I'm in favor of repealing insider-trading laws and replacing them with a new "let the investor beware" rule in publicly traded companies. My colleague from the Cato Institute, Doug Bandow, has written persuasively on this topic for years, and I would recommend his logic on the subject. Why not let those who have access to insider information trade on it? Let companies have bylaws in their charters to deal with selling on insider information. Repealing insider-trading laws will simply lead to information being spread faster and more efficiently throughout Wall Street.

It is believed by many policymakers that, after the market collapse in 2000 and the corporate scandals at WorldCom and Enron, we need more SEC cops on the beat, tighter government regulations, and an off-with-their-heads penalty regime. This too, through the passage of the Sarbanes-Oxley law, was supposed to restore serenity to the financial markets. But the financial markets hated the new law, and stocks fell in its wake.

If only Uncle Sam would stop protecting the "average Joe" investor, Joe might be able to start making some real money in stocks.

The Stewart convictions should leave a bitter aftertaste in conservatives' mouths for another reason. Stewart, it appears, was a victim of class warfare, which has filtered down from the brainless, demagogic left-wing politicians to now even juries of our peers. One of the jurors commented gleefully that this conviction was justified, in part, because it would send a message to the "rich and powerful" that they can't get away with such abuses. But was Martha's real crime here the illegal stock transaction, or her hoards of wealth?
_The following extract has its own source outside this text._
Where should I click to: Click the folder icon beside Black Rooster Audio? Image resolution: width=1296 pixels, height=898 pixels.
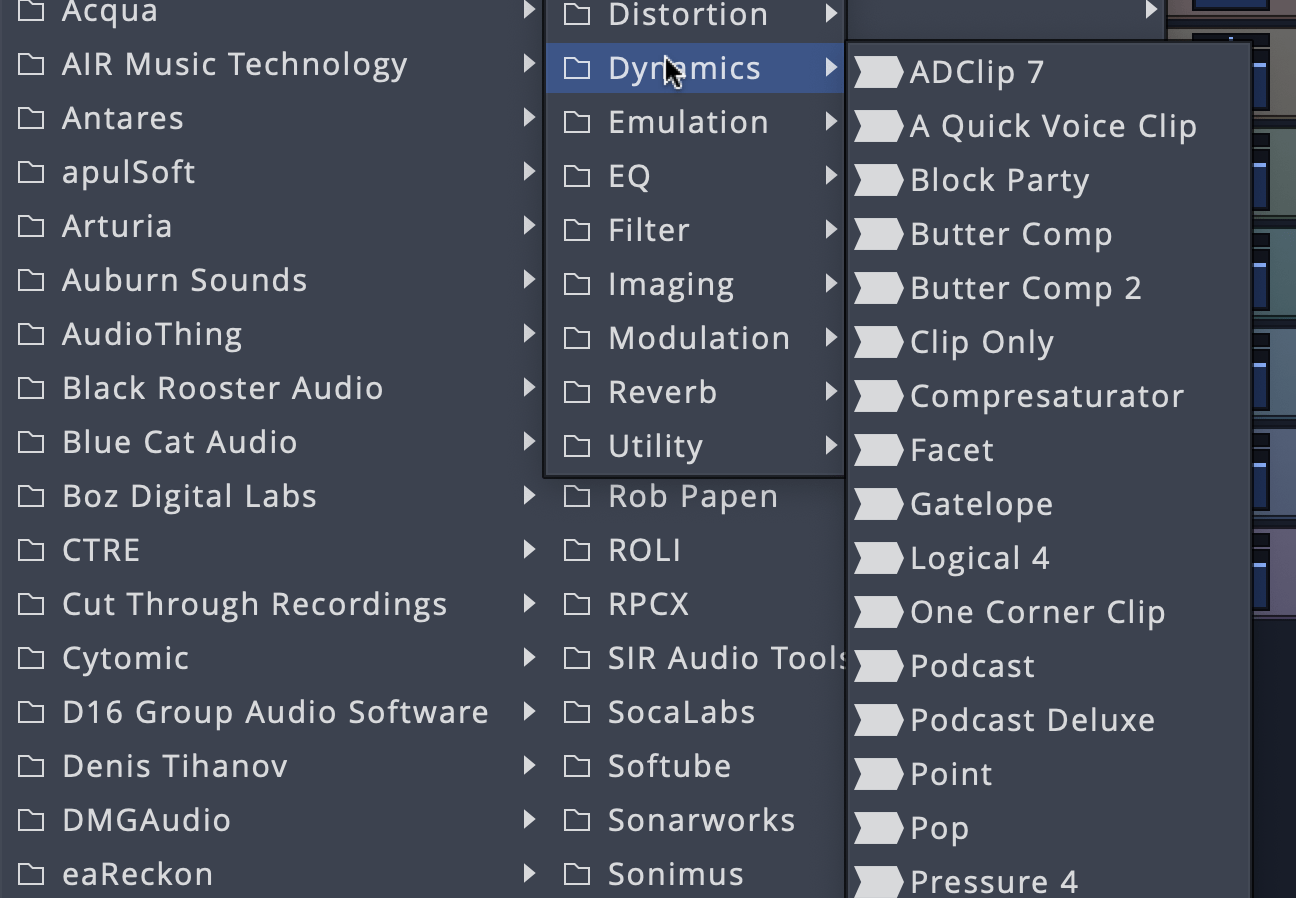[30, 388]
The press also delighted in playing the "class-warfare card" by skewering Martha Stewart for such transgressions as wearing expensive jewelry during the trial. She has become the first Leona Helmsley of the 21st century. You would have thought she had said "only poor people pay taxes."

Stewart now faces perhaps two years in prison and the liquidation of at least half of her wealth (in the hundreds of millions of dollars), all because she managed to save herself $50,000 selling ImClone stock when she heard that one of the drugs the firm had been developing had failed to get FDA approval. That was her crime, and is why she will do time.

Love her or hate her, Martha Stewart has been one of the most successful capitalists of this generation. She created hundreds of millions of dollars of new wealth and virtually a new industry that was, in effect, herself. She created thousands of jobs and was a successful entrepreneur who happened to make a lot of money while she was at it. The source of my uneasiness is that many in our society applaud her downfall precisely because of her enormous success. But success is a virtue in America, and when we start treating it as vice, we denigrate our capitalistic system. And then we have a much bigger problem in our society than whether people are trading on hot stock tips in the middle of the night.

Stephen Moore is president of the Club for Growth.